The Little Grebe (Tachybaptus ruficollis) is a small diving bird. It might look cute as it dives underwater then bobs up like a cork, and fluffs up its powderpuff-like feathers, but it is a keen hunter - its prey includes aquatic insects, small fish and newts.
Little Grebes can be found in Africa, Europe and South Asia. Some members of the species stay close to where they hatched, such as in the UK, while others migrate to warmer climes in winter (for example, birds from north of Scotland may travel south to France). They are classed as Least Concern on the International Union for Conservation of Nature’s Red List but overall the population has been decreasing in recent years - predators such as mink are a threat, as are hunting by humans and diseases such as bird flu. Conservation efforts aim to protect their existing habitats and create new ones - they favour shallow lakes or slow-flowing rivers.
In winter, Little Grebes (both male and female) have dark brown plumage on their backs and heads, with lighter brown plumage underneath, and cream-coloured feathers around their tails. In summer, their plumage is much darker brown, and they have red-brown plumage on their necks and cheeks.

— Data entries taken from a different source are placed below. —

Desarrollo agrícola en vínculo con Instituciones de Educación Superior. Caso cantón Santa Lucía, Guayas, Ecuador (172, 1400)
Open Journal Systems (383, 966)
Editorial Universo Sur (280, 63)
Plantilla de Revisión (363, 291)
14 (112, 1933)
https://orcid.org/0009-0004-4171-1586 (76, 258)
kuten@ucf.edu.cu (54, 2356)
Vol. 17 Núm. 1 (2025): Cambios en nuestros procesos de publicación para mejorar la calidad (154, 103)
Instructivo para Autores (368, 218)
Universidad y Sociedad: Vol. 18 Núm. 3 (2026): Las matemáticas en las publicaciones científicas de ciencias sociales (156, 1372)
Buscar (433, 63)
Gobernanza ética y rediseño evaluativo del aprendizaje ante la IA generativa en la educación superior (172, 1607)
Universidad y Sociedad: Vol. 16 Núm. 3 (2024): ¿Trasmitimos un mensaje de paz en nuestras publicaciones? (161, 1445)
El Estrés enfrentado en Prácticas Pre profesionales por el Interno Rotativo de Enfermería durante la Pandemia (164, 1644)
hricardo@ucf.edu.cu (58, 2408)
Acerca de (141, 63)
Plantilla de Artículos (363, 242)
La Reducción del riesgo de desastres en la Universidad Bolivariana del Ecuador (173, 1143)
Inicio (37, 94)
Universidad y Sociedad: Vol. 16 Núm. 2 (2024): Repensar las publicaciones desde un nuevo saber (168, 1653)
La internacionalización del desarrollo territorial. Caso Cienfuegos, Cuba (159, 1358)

Little Grebes build floating nests from aquatic plant material and the female lays up to six eggs. Both parents spend time incubating and the eggs hatch after about 20 days. The chicks are fed by their parents for about a month, until they learn to feed themselves. They can fly at about the age of 45 days - before then, they can swim, but also get around by riding on their parents' backs. The oldest Little Grebe known to the Royal Society for the Protection of Birds (RSPB) was 17 years old.
There are four other known members of the Tachybaptus genus. The Australasian Grebe Tachybaptus novaehollandiae is found around Australasia, as its name suggests. This bird is classed as Least Concern and its population has increased in recent years. The Least Grebe Tachybaptus dominicus is found around Central and South America - it is of Least Concern and its population is stable. The Madagascar Grebe Tachybaptus pelzelnii is found only on Madagascar and it is Endangered. The Alaotra Grebe Tachybaptus rufolavatus used to be found around Lake Alaotra in Madagascar. However, birds of this species were last seen in 1985 so it is now classed as Extinct.
There are other birds with 'grebe' in their names, but they are not members of the Tachybaptus genus. For example, the Great Crested Grebe and Black Necked Grebe are examples of the Podiceps genus and the Hoary Headed Grebe is named Poliocephalus poliocephalus. However, all these birds are members of the Podicipedidae family. Their feet have three separate toes, unlike the webbed feet of dabbling ducks. However, their toes have lobes that flatten out and fold inwards as they paddle their feet backwards and forwards - this enables their movement through water, especially underwater, to be efficient and agile.